4L’identification d’une classe circonscrite de mécanismes réalisables, les mécanismes directs incitatifs, n’est qu’une étape préliminaire dans la résolution de problèmes de décision collective en information incomplète. Il faut ensuite choisir un mécanisme « optimal ». Dans certaines applications, les critères de choix s’imposent d’eux-mêmes. Par exemple, selon Myerson [1981], un commissaire priseur cherchera la procédure d’enchères qui maximise son revenu. Comme nous le verrons dans la section 3, la résolution de ce problème d’optimisation mènera le commissaire priseur à renoncer aux enchères les plus courantes. Même dans cet exemple apparemment simple, la maximisation du profit du vendeur ex ante par un mécanisme direct incitatif peut être en conflit avec l’efficience ex post, qui requiert qu’une vente ait lieu dans tous les cas où elle est profitable. Dans la suite de la section 3, nous approfondissons la comparaison des différents concepts d’efficience envisageables en information incomplète en nous reportant aux travaux de Myerson et Satterthwaite [1983] et Holmström et Myerson [1983]. Une présentation assez détaillée de ces deux articles représentatifs nous permettra de voir opérer un mode de résolution spécifique, devenu standard, des problèmes de décision collective en information incomplète et d’apprécier les qualités des solutions « de second rang » qui en résultent.

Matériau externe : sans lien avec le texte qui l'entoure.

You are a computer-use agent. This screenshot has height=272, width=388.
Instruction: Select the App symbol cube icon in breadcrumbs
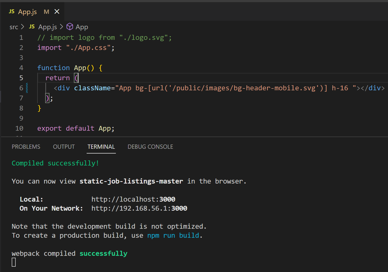pos(70,27)
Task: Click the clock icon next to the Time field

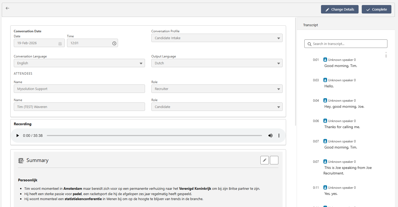Action: tap(114, 43)
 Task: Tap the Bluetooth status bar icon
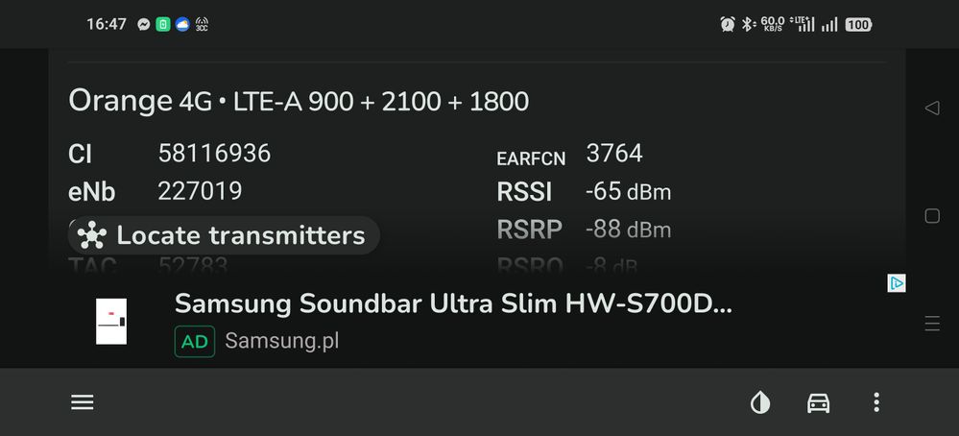click(x=747, y=24)
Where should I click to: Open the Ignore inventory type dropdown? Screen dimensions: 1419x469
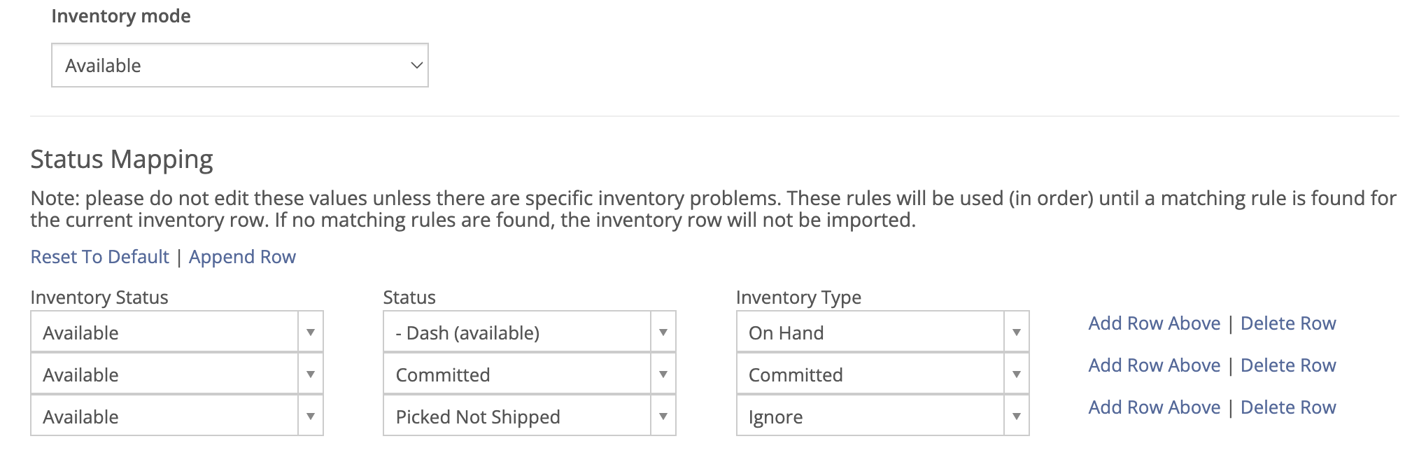1016,417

5Le modèle général présenté dans les sections 2 et 3 s’est vu précisé dans les applications les plus diverses. Nous avons déjà mentionné la conception d’une procédure d’enchères, un sujet à la une de l’actualité lors de l’attribution des licences de téléphonie mobile. La méthode appliquée pour mettre au point des enchères qui répondent aux contraintes d’un marché donné s’étend à de nombreux problèmes d’allocation de ressources, impliquant plusieurs vendeurs et acheteurs (voir par exemple Wilson [1985,1987]). Nous aurons l’occasion d’évoquer le financement d’un bien public à travers les travaux de Laffont et Maskin [1979,1980] et de d’Aspremont et Gérard-Varet [1979]. Ces articles montrent jusqu’à quel point, dans ce cadre, l’efficience ex post, c’est-à-dire l’efficience de la politique publique quelle que soit la propension à payer des agents, est conciliable avec les contraintes d’incitation. Une autre application classique, la réglementation d’un monopole, étudiée notamment par Baron et Myerson [1982], illustre le rôle de la théorie des mécanismes dans la conception de structures de marchés.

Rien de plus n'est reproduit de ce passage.